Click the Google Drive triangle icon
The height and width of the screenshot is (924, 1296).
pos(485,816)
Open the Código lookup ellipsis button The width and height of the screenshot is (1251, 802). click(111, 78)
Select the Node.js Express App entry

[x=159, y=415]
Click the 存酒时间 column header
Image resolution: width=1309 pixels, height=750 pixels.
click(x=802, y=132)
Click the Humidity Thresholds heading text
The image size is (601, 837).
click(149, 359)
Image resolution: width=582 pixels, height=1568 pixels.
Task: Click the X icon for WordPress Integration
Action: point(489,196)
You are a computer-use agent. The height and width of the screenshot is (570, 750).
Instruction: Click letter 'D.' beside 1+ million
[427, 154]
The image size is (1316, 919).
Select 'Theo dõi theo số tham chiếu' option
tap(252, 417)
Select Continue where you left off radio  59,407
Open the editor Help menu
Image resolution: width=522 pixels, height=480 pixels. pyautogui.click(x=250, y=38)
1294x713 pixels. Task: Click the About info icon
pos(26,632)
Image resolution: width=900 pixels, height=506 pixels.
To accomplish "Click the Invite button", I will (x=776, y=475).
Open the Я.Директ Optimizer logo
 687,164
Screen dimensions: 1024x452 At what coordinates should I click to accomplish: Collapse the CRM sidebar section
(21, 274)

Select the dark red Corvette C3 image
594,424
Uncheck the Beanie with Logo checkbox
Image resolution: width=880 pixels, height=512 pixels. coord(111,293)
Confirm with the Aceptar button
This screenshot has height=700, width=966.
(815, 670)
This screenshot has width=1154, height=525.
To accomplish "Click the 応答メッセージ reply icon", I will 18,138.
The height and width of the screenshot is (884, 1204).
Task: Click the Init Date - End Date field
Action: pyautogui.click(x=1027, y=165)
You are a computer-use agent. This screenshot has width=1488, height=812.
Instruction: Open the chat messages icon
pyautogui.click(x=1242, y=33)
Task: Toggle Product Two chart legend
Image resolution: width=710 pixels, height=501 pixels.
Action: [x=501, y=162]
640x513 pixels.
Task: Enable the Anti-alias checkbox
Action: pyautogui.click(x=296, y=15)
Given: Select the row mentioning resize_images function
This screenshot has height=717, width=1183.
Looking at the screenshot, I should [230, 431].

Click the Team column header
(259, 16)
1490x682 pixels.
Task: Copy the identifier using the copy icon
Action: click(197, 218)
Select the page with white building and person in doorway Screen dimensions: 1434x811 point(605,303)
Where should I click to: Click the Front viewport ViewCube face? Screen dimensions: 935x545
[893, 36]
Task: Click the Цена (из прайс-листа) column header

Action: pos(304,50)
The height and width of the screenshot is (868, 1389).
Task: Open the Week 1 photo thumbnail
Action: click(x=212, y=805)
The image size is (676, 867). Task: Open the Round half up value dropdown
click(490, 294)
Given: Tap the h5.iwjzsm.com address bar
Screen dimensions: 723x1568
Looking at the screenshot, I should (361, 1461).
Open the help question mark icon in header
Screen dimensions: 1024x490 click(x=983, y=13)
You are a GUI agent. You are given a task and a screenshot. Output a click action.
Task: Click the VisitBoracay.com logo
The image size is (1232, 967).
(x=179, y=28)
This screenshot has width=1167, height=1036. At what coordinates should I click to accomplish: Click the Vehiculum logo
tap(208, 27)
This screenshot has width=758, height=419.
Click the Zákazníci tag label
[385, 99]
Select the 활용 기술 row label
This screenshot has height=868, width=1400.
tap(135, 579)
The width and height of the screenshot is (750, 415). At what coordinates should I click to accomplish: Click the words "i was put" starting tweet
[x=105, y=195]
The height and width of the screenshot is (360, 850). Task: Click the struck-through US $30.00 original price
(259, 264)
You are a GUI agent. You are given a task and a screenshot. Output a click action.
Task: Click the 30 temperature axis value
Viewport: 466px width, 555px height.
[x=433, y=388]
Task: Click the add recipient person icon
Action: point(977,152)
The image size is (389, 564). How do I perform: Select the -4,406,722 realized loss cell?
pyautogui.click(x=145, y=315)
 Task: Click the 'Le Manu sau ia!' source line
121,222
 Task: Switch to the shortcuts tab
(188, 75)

◇ ◇ ◇ ◇

• _Your instructions_: Go through the records and gather the lines that hold "agent".

• _Response_:
You are a computer-use agent. The height and width of the screenshot is (570, 750).
You are a computer-use agent. This screenshot has width=1488, height=812.
You are a GUI agent. You are given a task and a screenshot. Output a click action.
You are a GUI agent. You are given a task and a screenshot. Output a click action.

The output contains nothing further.